**Description of the task**
Below are records; say how many of their lines include the word "will", giving nothing but the number.

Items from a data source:
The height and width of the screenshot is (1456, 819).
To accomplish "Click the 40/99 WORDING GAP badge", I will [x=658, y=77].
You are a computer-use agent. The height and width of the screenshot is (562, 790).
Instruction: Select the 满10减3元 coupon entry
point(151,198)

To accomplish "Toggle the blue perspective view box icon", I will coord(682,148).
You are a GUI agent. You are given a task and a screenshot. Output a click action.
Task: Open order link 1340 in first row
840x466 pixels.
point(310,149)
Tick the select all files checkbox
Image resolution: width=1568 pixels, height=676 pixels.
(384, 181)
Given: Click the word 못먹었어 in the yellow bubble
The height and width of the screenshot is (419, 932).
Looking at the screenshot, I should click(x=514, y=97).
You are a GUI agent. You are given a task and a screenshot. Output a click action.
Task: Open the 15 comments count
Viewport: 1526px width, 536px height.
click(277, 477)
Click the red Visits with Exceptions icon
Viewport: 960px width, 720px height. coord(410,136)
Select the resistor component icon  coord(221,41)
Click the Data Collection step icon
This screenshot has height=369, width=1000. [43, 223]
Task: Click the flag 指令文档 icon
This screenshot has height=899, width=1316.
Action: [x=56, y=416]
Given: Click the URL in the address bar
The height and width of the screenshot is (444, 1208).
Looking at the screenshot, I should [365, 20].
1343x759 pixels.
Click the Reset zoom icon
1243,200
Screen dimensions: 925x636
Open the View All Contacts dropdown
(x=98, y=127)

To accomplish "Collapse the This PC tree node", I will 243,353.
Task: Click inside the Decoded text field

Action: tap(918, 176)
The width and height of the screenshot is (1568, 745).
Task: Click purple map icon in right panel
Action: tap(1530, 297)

**Answer**
3